Resolving deltas: 100% (99/99), done.
Updating files: 100% (70/70), done.
1_run_scraper_into_dataset.ipynb	code		 requirements.txt
2_finetune_the_detection_model.ipynb	data_processing  traffic_test.mp4
3_train_the_classification_model.ipynb	logs
4_final_traffic_cam_test.ipynb		models


In [4]:
import cv2
import torch
from ultralytics import YOLO
from PIL import Image
from torchvision import transforms
from IPython.display import Video, display
import os

# Import the model definition from your project files
from models.classification.model import EfficientNetB4_CBAM

# --- Configuration ---
DETECTION_MODEL_PATH = "models/detection/yolo_finetune/vehicle_detection/weights/best.pt"
CLASSIFICATION_MODEL_PATH = "models/classification/results/car_classifier_model_20250624_014531_best_acc.pth"
VIDEO_PATH = "traffic_test.mp4"
OUTPUT_VIDEO_PATH = "traffic_test_classified.mp4"

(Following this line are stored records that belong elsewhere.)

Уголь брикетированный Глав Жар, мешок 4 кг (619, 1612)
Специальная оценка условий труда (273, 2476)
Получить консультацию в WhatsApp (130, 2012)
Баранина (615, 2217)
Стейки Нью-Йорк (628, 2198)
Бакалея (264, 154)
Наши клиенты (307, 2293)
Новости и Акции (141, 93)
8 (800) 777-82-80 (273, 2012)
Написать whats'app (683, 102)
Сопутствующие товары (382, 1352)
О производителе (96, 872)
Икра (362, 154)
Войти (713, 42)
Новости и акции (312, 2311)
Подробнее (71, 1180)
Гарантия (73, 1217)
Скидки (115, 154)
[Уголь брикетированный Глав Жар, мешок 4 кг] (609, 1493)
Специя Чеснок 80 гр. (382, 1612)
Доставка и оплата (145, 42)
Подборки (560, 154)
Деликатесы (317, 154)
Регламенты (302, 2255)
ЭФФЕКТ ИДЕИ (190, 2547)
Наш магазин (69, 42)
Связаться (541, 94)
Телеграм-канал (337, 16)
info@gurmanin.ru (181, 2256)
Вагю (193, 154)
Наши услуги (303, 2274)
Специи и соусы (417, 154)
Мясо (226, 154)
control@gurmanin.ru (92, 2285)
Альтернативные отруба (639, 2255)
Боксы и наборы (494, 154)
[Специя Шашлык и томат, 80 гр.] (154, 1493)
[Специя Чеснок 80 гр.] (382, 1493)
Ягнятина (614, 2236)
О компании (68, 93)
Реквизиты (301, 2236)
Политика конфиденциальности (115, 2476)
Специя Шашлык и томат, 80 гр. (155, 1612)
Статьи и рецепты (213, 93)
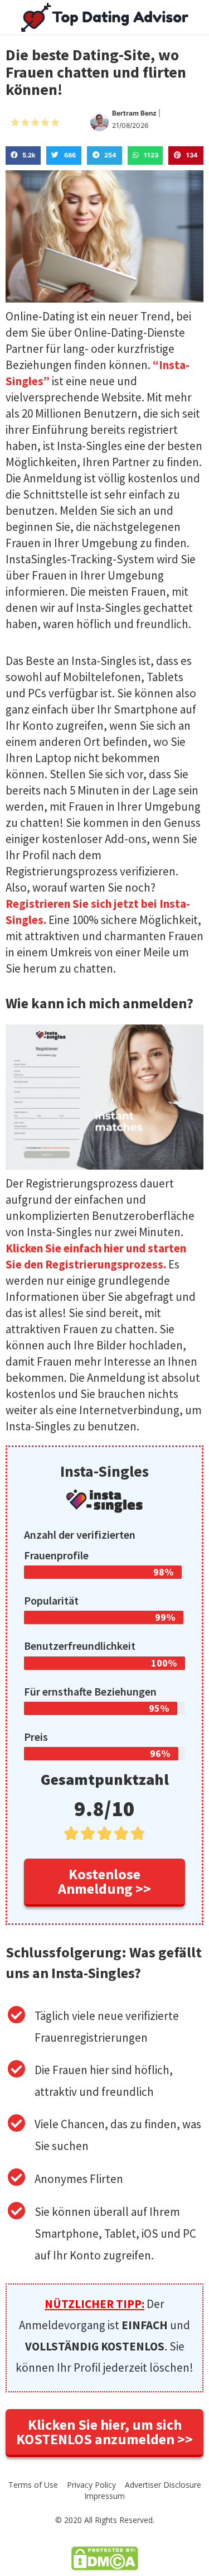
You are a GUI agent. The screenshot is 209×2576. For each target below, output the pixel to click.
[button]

# This should be the same list of classes used to train the classifier
# You might need to load this from a file or define it as it was in your training script
CLASS_NAME_PATH = "models/classification/class_names.txt"
with open(CLASS_NAME_PATH, "r") as f:
    CLASS_NAMES = [line.strip() for line in f.readlines()]
NUM_CLASSES = len(CLASS_NAMES)

### Load the Models

In [5]:
# Load YOLO Detection Model
print(f"Loading detection model from: {DETECTION_MODEL_PATH}")
detection_model = YOLO(DETECTION_MODEL_PATH)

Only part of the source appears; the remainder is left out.